Theme
Back in 1949, and thus only one year after the 1948 Universal Declaration of Human Rights, the four Geneva Conventions were adopted, providing a strong signal for the New World Order created after 1945 with the United Nations. The UN not only combined as its goals the maintenance of peace and security and the protection of human rights, but also realistically recognized that succeeding generations had not yet been saved from the scourge of war.
It is against this background that the international humanitarian law („IHL“) and international human rights law („IHRL“) have continued to coexist as two distinct, but interrelated fields of international law ever since. Yet, both of these closely interrelated areas face new and indeed interwoven challenges, unforeseeable at the time of their adoption, and they accordingly need continuous adjustment to these challenges. The fundamentally changed character of armed conflicts since the adoption of the Geneva Convention and their Additional Protocols implies and requires an ongoing review of the interpretation and implementation of IHL. What is more, however, is that the relevance of IHRL has been continuously growing over the last 70 years, in particular as far as its impact on the interpretation and application of IHL, and vice versa, is concerned. Hence, the time has come for stocktaking.

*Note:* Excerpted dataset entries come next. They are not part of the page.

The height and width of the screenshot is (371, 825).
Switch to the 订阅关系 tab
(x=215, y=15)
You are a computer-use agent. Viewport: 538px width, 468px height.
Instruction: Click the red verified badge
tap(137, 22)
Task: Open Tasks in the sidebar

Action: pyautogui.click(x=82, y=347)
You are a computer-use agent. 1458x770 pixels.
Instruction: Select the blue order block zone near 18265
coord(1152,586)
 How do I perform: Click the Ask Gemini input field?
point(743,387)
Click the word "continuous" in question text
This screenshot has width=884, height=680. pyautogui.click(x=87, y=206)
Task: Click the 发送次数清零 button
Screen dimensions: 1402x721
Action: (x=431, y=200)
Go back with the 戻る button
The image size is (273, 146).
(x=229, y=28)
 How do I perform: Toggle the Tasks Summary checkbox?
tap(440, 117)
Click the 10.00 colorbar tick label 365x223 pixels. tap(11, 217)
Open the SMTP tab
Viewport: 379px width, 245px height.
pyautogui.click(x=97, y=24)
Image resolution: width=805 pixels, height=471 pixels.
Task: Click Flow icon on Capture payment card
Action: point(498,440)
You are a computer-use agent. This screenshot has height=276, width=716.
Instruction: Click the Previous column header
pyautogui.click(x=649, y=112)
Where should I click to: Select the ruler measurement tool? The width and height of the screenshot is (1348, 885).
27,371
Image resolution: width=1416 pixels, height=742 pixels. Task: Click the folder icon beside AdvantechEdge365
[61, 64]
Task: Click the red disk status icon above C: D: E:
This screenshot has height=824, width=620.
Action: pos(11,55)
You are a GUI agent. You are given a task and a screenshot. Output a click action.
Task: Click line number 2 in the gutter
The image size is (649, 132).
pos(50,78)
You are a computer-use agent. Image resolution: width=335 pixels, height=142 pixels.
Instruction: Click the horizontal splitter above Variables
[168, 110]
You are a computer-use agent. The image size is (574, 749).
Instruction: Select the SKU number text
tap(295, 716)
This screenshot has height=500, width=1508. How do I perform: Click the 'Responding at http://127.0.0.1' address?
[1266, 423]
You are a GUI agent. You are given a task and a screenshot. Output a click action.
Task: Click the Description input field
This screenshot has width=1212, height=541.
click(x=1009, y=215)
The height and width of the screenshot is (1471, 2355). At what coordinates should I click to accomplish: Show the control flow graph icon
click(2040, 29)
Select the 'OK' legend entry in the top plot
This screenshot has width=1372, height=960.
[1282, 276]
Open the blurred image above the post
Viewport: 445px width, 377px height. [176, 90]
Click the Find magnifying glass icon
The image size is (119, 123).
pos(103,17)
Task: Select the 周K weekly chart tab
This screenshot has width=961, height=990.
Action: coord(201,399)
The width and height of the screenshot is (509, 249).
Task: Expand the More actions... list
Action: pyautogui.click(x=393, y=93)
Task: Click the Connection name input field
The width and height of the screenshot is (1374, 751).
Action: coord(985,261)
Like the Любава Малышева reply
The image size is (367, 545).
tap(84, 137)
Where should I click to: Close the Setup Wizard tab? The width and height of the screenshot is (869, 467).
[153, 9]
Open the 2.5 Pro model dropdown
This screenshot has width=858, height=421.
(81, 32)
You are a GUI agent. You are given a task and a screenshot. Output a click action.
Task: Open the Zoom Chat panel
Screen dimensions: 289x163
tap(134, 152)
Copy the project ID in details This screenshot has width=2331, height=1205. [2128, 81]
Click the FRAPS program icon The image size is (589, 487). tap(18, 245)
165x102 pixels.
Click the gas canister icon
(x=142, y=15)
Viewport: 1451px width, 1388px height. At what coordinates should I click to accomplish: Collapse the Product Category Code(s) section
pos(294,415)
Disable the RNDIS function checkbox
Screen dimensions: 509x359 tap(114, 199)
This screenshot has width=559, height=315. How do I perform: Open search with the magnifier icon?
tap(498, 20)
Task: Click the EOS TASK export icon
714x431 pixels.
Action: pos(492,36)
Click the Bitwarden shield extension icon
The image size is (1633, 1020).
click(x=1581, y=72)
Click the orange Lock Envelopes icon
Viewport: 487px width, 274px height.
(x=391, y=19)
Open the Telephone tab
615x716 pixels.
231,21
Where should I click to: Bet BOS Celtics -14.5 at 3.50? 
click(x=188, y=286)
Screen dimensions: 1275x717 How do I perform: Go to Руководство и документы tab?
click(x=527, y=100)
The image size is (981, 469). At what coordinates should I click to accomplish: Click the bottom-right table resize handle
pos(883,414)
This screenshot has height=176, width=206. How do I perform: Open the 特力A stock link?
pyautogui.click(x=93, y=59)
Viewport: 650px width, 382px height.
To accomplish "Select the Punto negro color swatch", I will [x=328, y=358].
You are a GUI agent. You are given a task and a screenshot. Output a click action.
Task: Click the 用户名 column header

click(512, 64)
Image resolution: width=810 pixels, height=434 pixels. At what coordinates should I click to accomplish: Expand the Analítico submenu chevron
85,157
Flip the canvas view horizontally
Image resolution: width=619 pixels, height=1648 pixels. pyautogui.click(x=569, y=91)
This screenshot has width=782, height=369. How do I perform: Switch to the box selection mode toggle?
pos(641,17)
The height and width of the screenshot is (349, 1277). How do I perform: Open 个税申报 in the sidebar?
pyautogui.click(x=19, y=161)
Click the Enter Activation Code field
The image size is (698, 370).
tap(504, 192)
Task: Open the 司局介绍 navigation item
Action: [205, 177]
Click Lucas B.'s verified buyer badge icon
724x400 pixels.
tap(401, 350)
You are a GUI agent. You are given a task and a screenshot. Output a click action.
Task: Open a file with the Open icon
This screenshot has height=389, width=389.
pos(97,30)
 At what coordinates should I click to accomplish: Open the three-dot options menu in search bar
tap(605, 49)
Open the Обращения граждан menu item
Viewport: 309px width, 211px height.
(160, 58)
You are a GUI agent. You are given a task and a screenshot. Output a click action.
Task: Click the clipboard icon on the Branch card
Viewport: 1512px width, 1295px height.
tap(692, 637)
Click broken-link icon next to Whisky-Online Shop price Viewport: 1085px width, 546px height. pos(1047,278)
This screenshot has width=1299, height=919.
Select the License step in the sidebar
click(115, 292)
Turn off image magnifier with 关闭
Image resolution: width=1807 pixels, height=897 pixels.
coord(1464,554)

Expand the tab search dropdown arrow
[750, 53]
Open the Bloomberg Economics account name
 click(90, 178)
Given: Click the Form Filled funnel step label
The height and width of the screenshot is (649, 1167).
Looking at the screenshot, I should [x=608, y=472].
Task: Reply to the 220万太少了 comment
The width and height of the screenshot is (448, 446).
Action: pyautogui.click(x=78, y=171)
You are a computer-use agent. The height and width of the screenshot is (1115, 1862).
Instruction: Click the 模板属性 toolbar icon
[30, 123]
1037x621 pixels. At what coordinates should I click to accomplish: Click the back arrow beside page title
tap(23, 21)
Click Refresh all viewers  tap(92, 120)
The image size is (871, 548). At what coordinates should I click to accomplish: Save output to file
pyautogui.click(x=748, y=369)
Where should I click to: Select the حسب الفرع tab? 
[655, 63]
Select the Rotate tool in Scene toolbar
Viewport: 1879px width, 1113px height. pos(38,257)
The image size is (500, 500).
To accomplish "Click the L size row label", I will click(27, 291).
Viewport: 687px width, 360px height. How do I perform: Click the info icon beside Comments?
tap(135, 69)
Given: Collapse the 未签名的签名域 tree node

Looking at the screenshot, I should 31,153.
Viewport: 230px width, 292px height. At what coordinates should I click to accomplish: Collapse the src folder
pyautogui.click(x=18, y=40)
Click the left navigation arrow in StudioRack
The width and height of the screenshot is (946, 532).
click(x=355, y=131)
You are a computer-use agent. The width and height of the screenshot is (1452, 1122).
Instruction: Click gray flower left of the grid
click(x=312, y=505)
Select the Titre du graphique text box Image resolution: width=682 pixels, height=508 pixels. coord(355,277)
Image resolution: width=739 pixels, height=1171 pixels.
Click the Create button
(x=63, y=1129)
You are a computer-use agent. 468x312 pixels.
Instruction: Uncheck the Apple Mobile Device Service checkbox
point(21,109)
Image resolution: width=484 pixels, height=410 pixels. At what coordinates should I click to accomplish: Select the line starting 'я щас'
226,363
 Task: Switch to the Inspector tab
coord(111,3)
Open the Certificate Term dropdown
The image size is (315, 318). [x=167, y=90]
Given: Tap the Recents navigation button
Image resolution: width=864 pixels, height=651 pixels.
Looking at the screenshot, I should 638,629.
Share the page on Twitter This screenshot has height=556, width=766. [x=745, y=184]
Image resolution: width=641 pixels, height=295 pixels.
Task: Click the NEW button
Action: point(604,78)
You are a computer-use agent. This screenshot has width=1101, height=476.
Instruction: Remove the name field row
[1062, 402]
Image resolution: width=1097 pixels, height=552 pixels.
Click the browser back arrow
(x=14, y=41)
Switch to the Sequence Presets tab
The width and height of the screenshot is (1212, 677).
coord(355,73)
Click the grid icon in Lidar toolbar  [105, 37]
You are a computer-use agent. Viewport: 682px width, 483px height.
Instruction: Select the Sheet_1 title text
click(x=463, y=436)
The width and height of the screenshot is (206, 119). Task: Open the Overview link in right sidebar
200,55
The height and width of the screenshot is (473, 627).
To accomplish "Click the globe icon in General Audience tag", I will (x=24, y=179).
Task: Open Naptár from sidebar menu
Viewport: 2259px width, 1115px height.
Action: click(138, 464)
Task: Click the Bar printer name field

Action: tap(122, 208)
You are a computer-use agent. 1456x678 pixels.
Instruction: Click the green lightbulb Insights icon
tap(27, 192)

The 2019 Potsdam AHRI Conference did therefore provide AHRI members with an ample opportunity to discuss the relevance of IHRL in times of armed conflict no longer discernible at first sight. For instance, unmanned weapons and cyber warfare are raising fundamental issues of both IHL and IHRL, especially given that the axiomatic distinction between combatants and fighters on the one hand and civilians on the other might be further blurred. It is these manifold other developments that are raising fundamental ethic, legal, and political issues at the borderline between IHL and IHRL, and that require answers apt for the needs of the 21st century.